Est-ce que publisuisse et Swiss TXT coopéreraient dans le cadre d’une commercialisation éventuelle ?
– Oui, il existe déjà des projets concrets.
Une fusion des sociétés est-elle envisagée ?
– Non, nous pensons plutôt à un partage des tâches – publisuisse serait sur le marché et Swiss TXT s’occuperait des processus.
A partir de 2013, le marché télévisé aura non seulement un nouveau système de mesure mais aussi un nouvel outil de planification – MediaWizard – permettant d’analyser également les données PIN (données individuelles d’utilisation). Cet outil a été évalué par publisuisse et Goldbach. Ce projet va-t-il réellement aboutir ?
– Oui, nous démarrons le 1er janvier 2013, en même temps que le nouveau système de mesure. Et pratiquement toutes les agences médias seront de la partie puisqu’elles étaient impliquées dans l’évaluation. MediaWizard sera donc un outil professionnel. Mais il sera mis en place de façon échelonnée : les agences recevront en novembre et décembre une formation sur la première fonctionnalité de MediaWizard, le reporting (analyse des données mesurées). Le second volet (planification, pronostics, interfaces avec les programmes de réservation des distributeurs) suivra ensuite dès la phase de réservation en 2014.

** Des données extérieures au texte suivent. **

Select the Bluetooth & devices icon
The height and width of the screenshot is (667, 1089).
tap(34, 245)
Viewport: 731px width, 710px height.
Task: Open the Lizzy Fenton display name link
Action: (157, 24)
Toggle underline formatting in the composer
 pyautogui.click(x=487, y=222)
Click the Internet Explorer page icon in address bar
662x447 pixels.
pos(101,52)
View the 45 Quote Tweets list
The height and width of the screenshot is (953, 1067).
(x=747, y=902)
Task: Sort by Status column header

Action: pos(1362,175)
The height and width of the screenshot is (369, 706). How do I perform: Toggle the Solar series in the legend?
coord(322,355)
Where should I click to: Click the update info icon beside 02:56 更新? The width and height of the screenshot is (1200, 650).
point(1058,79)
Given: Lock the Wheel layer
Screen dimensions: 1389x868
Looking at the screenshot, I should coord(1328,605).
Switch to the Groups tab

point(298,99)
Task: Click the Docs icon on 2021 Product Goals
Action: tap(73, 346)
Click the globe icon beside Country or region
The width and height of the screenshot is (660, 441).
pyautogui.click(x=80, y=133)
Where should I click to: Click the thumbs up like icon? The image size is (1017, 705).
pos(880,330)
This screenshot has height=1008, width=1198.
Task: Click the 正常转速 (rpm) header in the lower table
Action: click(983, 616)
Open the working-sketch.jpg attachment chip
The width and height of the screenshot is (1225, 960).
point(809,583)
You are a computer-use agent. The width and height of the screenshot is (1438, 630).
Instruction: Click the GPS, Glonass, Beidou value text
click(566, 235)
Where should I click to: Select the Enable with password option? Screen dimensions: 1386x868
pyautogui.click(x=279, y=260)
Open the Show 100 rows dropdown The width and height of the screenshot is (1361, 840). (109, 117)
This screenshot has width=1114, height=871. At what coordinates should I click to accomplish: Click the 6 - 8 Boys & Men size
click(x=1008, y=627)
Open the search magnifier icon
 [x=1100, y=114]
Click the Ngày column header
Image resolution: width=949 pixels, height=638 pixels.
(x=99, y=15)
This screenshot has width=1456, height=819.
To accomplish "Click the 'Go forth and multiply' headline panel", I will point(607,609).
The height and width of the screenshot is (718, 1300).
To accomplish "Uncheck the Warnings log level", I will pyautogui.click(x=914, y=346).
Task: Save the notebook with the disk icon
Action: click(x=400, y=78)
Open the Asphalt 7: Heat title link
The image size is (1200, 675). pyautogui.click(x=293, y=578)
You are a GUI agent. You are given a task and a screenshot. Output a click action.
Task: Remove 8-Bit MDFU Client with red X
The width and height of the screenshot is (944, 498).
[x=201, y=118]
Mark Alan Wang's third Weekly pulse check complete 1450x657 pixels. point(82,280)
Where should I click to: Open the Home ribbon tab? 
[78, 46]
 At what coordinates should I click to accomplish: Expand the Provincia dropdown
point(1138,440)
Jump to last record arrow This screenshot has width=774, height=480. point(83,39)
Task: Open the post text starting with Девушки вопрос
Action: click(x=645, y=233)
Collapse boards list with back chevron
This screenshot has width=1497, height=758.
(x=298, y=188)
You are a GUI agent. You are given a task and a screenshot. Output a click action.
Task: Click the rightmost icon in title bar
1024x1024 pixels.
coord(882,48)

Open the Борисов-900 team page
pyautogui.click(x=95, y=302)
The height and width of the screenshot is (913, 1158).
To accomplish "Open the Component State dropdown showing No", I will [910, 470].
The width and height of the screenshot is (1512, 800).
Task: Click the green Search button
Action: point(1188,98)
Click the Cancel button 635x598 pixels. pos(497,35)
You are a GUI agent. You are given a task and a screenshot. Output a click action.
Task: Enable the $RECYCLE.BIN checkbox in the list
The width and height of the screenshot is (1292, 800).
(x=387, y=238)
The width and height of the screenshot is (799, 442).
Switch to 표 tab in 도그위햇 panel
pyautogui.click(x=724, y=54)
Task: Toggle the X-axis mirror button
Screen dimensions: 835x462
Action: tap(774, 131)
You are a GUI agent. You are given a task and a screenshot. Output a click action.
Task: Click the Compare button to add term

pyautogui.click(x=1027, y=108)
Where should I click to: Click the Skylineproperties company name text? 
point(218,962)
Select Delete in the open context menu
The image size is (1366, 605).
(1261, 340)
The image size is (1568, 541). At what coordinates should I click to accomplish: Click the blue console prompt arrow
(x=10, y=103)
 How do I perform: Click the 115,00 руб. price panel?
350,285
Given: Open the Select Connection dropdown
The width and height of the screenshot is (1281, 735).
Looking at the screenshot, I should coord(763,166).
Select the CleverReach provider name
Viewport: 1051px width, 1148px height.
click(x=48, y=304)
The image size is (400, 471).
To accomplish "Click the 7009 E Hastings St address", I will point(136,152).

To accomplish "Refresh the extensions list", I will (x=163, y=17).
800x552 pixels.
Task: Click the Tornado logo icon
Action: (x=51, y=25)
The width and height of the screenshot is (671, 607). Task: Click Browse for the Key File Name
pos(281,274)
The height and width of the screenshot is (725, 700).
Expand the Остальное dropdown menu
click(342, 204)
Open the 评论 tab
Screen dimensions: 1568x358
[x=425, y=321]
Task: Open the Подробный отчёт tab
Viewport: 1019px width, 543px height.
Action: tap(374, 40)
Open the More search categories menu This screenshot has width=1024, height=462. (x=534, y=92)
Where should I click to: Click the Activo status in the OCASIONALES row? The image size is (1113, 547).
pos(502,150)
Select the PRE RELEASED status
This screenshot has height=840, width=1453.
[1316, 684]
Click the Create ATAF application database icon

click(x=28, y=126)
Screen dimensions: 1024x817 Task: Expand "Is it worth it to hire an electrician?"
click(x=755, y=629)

Avez-vous choisi cet échelonnement pour éviter que les agences ne soient débordées ?
– Oui, mais aussi pour que le marché ne soit pas perturbé, le nouveau système de mesure TV étant lui aussi lancé en 2013 et apportant son lot d’informations supplémentaires. Les données ne sont donc plus comparables avec les données actuelles. Nous devons néanmoins établir les pronostics de planification pour 2013 avec les données de l’ancien système de mesure, or leur contrôle se fera avec les données effectives du nouveau système. Une tâche laborieuse pour tous les acteurs.
Au printemps, publisuisse a publié une nouvelle étude (« Mediacompass ») pour la planification média stratégique (voir p. 28) – un produit en concurrence avec la MA Strategy de la REMP. Pourquoi ?
– Il existe bien sûr quelques interférences, mais de là à parler d’outil concurrent… Les différences sont évidentes : une autre approche, le choix délibéré d’un autre élément de mesure et d’autres possibilités d’évaluation. Nous voulions fournir aux planificateurs, dans un contexte toujours dominé par le cross-media, un outil leur permettant de consulter non seulement divers médias mais aussi l’interaction des médias dans le comportement de consommation médiatique, ainsi que d’autres facteurs tels que les intentions d’achat.